You are viewing a plain text version of this content. The canonical link for it is here.
Posted to dev@directory.apache.org by Stefan Seelmann <se...@apache.org> on 2008/06/01 00:11:34 UTC

Re: [Shared] Relaxing the schema parsers

Hi all,

I investigated a bit deeper:


Currently we have two grammars to parse schemas in shared-ldap:

a)
schema.g: schema parser for schema entities; used by syntax checkers,
the schema core and the browser in studio.

b)
openldap.g: parser for OpenLDAP schema files; used by the schema editor
in studio


Here are the changes I would like to do:

1st)
Move the functionality of openldap.g to schema.g because we could reuse
the grammar. The only difference is that an objectClass or attributeType
in an OpenLDAP schema file is prefixed by "objectclass" or
"attributetype", the remaining grammer is the same as in schema
entities. That would avoid duplicate grammar code.

2nd)
Relax the grammar of schema.g:
- allowing tabs instead of spaces,
- allowing more than one space
- allowing missing spaces before or after '(' and ')'
- allowing unordered parameters.
- case insentivitity for keywords like attributetype, NAME, DESC, MAY,
MUST, ...
The aim is to be able to parse schema entities in OpenLDAP schema files,
syntax checkers and the schema subsystem, as long as the intention is clear.

3rd)
Add an "isStrict" flag to schema.g which is true by default. If false
the following additional relaxions are activated:
- allow alphanumeric values for the numeric oid of an schema entity
- allow quoted oids, e.g. for NAME, MUST, MAY, etc.
- to be continued...
The aim is to be able to parse invalid schema entities. This feature is
needed by the LDAP browser because it should be able to work with all
kind of directory servers, even if they have an RFC-invalid schema.

4rd)
Adding additional tests ;-)

Kind Regards,
Stefan



Re: [Shared] Relaxing the schema parsers

Posted by Alex Karasulu <ak...@apache.org>.
+1 from me too - sorry for getting to this late.

On Sat, May 31, 2008 at 8:28 PM, Emmanuel Lecharny <el...@gmail.com>
wrote:

> Hi Stefan,
>
> more inline
>
> On Sun, Jun 1, 2008 at 12:11 AM, Stefan Seelmann <se...@apache.org>
> wrote:
> > Hi all,
> >
> > I investigated a bit deeper:
> >
> >
> > Currently we have two grammars to parse schemas in shared-ldap:
> >
> > a)
> > schema.g: schema parser for schema entities; used by syntax checkers,
> > the schema core and the browser in studio.
> >
> > b)
> > openldap.g: parser for OpenLDAP schema files; used by the schema editor
> > in studio
>
> AFAIR, those grammars are also different because they create different
> kind of object (to be double checked).
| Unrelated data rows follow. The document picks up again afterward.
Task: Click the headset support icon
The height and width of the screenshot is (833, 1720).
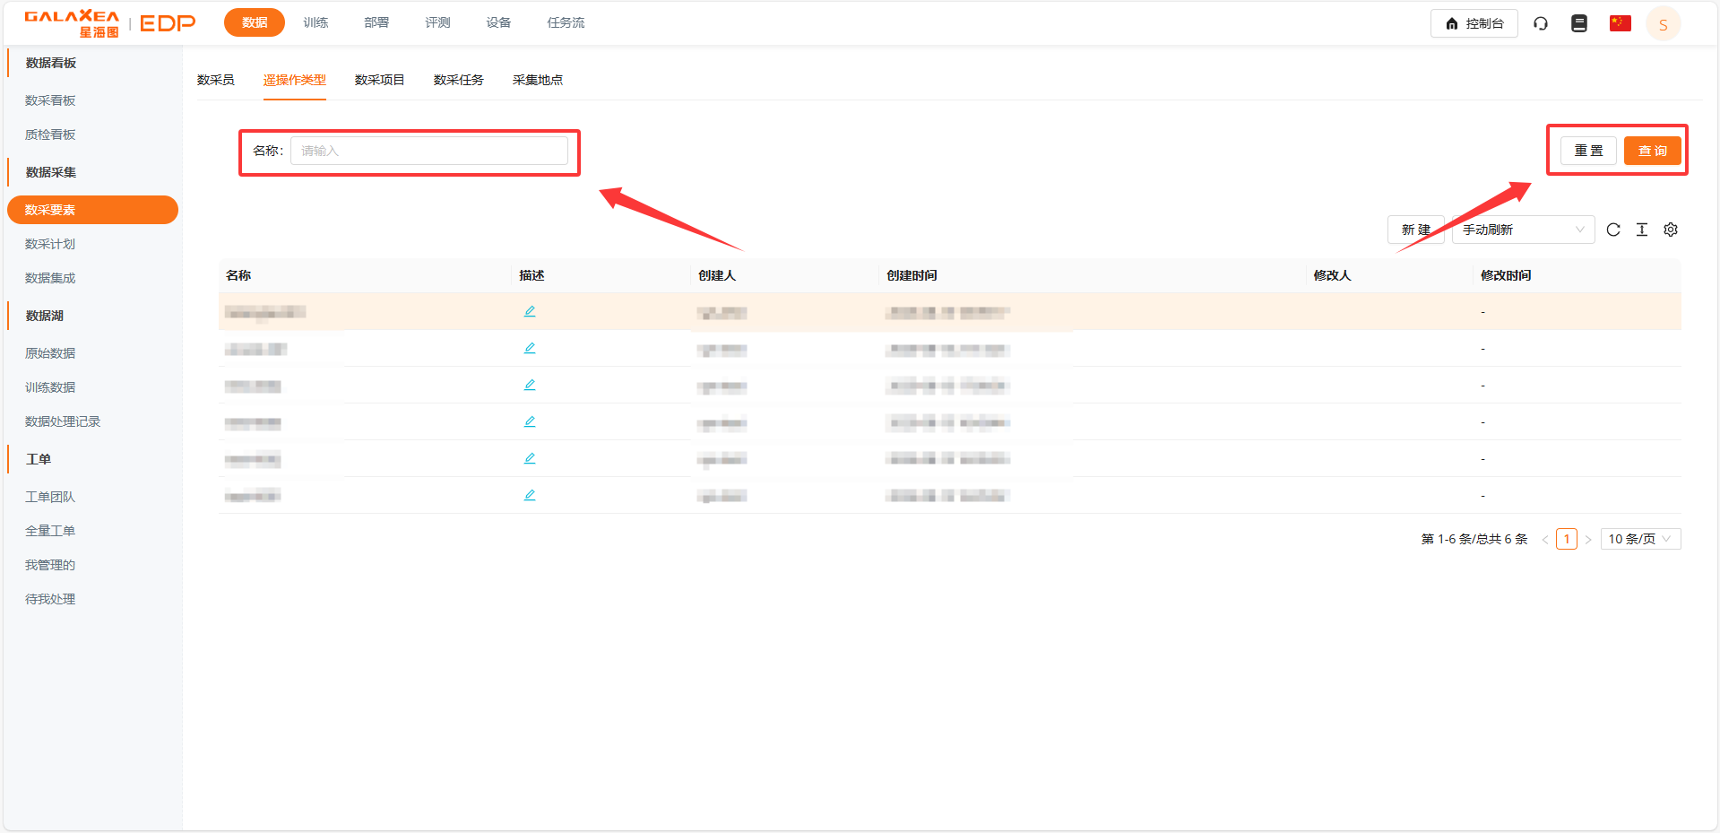Action: click(1541, 23)
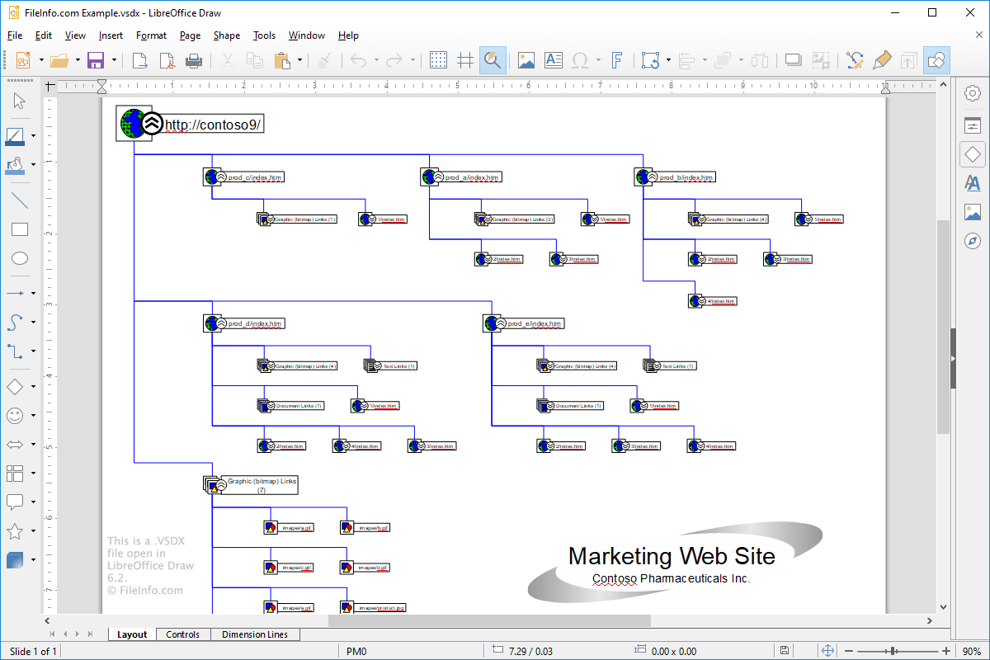Open the Navigator sidebar panel

coord(973,240)
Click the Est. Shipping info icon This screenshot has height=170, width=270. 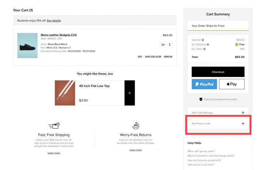coord(207,44)
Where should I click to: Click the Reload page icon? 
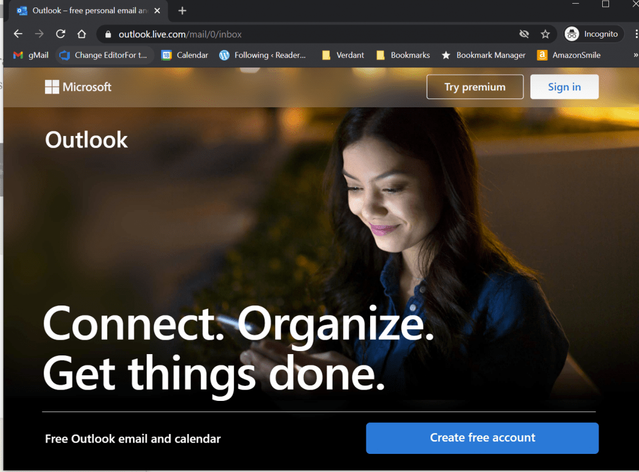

Anyway, this is not a reason to
> not merge those two grammars.
> >
> >
> > Here are the changes I would like to do:
> >
> > 1st)
> > Move the functionality of openldap.g to schema.g because we could reuse
> > the grammar. The only difference is that an objectClass or attributeType
> > in an OpenLDAP schema file is prefixed by "objectclass" or
> > "attributetype", the remaining grammer is the same as in schema
> > entities. That would avoid duplicate grammar code.
>
> +1
>
> > 2nd)
> > Relax the grammar of schema.g:
> > - allowing tabs instead of spaces,
> > - allowing more than one space
> > - allowing missing spaces before or after '(' and ')'
> > - allowing unordered parameters.
> > - case insentivitity for keywords like attributetype, NAME, DESC, MAY,
> > MUST, ...
> > The aim is to be able to parse schema entities in OpenLDAP schema files,
> > syntax checkers and the schema subsystem, as long as the intention is
> clear.
>
> I would like to add some more features, like accepting a name for
> syntaxes. Nothing is less painfull than to have an OID to express that
> an AttributeType is a IA5String !
> >
> > 3rd)
> > Add an "isStrict" flag to schema.g which is true by default.
>
> IMHO, the grammar parser should not be strict by default, but relaxed.
> If you set it to strict, many users will ask 'why is my schema not
> correct ?'
>
> If false
> > the following additional relaxions are activated:
> > - allow alphanumeric values for the numeric oid of an schema entity
> > - allow quoted oids, e.g. for NAME, MUST, MAY, etc.
> > - to be continued...
> > The aim is to be able to parse invalid schema entities. This feature is
> > needed by the LDAP browser because it should be able to work with all
> > kind of directory servers, even if they have an RFC-invalid schema.
> >
> > 4rd)
> > Adding additional tests ;-)
>
> Thanks Stefan. You have my +1.
>
>
>
> --
> Regards,
> Cordialement,
> Emmanuel Lécharny
> www.iktek.com
>

Re: [Shared] Relaxing the schema parsers

Posted by Alex Karasulu <ak...@apache.org>.
On Sat, May 31, 2008 at 9:45 PM, Howard Chu <hy...@symas.com> wrote:

> Emmanuel Lecharny wrote:
>
>  I would like to add some more features, like accepting a name for
>> syntaxes. Nothing is less painfull than to have an OID to express that
>> an AttributeType is a IA5String !
>>
>
> I was going to suggest that as well; the OID macros we use in OpenLDAP
> really make life a lot easier.
>

This will be really nice to have and would considerably improve
performance.  I'd love to have it as a feature.

Thanks,
Alex

Re: [Shared] Relaxing the schema parsers

Posted by Howard Chu <hy...@symas.com>.
Stefan Seelmann wrote:
> Hi,
>
> I just want to ask, how we should handle OID macros in OpenLDAP schema
> files. Here is an example:
>
>    objectIdentifier NetscapeRoot 2.16.840.1.113730
>    objectIdentifier NetscapeLDAP NetscapeRoot:3
>    objectIdentifier NetscapeLDAPattributeType NetscapeLDAP:1
>    attributetype ( NetscapeLDAPattributeType:198
>          NAME 'memberURL'
>          DESC 'Identifies ...'
>          SUP labeledURI )
>
> Right now the parser just fails if it finds an objectIdentifier line. I
> see two ways:
>
> 1st)
> The parser substitutes those macros internally and returns attribute
> types and object classes with the resolved OIDs
>
> 2nd)
> Add a new data structure for those Object Identifiers, keep the symbolic
> names within attribute types and object classes and let the caller
> handle the macros.
>
> Any opinions?

Just to give you an idea of how we handle them...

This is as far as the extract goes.